[begin EXTRACT]

His remarks came a day after a video on social media showed ultra-Orthodox Jews spitting on the ground as pilgrims carried crosses along Jerusalem’s Via Dolorosa — the route Christians believe Jesus walked before being crucified.

AFP was unable to immediately verify the video, which followed the publication of similar footage of Jews insulting or acting aggressively toward Christians in the Old City.

After capturing it in 1967, Israel annexed east Jerusalem, including the Old City, in a move never recognized by the international community.

The Old City remains at the heart of the Israeli-Palestinian conflict as well as tensions between the world’s three major monotheistic faiths.

Last month the Latin patriarch of Jerusalem, Archbishop Pierbattista Pizzaballa, said that while attacks on Christians in the Old City were “not a new phenomenon,” they had been more frequent “in the recent period.”

Pizzaballa, who Pope Francis anointed as a cardinal on Saturday, said there were many reasons for the increase, including education.

[end EXTRACT]

__PARTS OF THE EXERCISE__.
a) According to the excerpt on attacks against Christians in Jerusalem's Old City, in what year did Israel capture east Jerusalem?
b) Write the next few sentences of the excerpt on attacks against Christians in Jerusalem's Old City.

[begin DATA SEGMENT]

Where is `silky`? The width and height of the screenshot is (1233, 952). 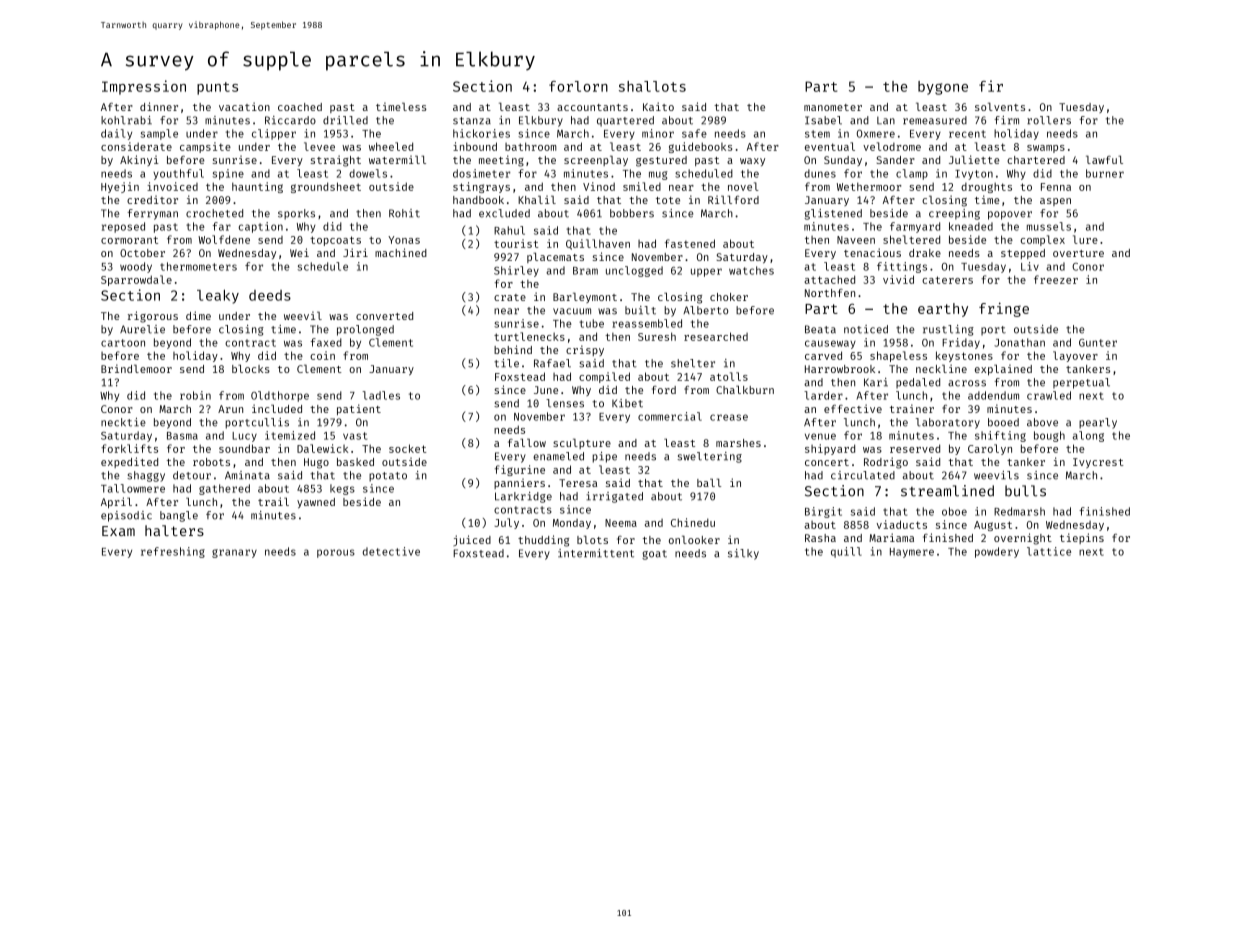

[end DATA SEGMENT]

__ANSWERS PER TASK__.
a) 1967

b)
“There are some movements, some rabbis also, who are inciting this, or at least approving of this,” he said.

“We have not to forget the past relations between Jews and Christians were not simple, to be diplomatic, and all this creates this context,” he added.

The archbishop also said the frequency of “this phenomenon… is connected, temporarily at least, with this (Israeli) government.”

In a statement issued on Tuesday, the rabbi of the Western Wall, Shmuel Rabinowitz, condemned in “the strongest terms the violence against believers in the Old City and all forms of violence.”

“We must do everything in our power to preserve the delicate fabric of the Old City,” he said, addressing “the leaders of all religions.”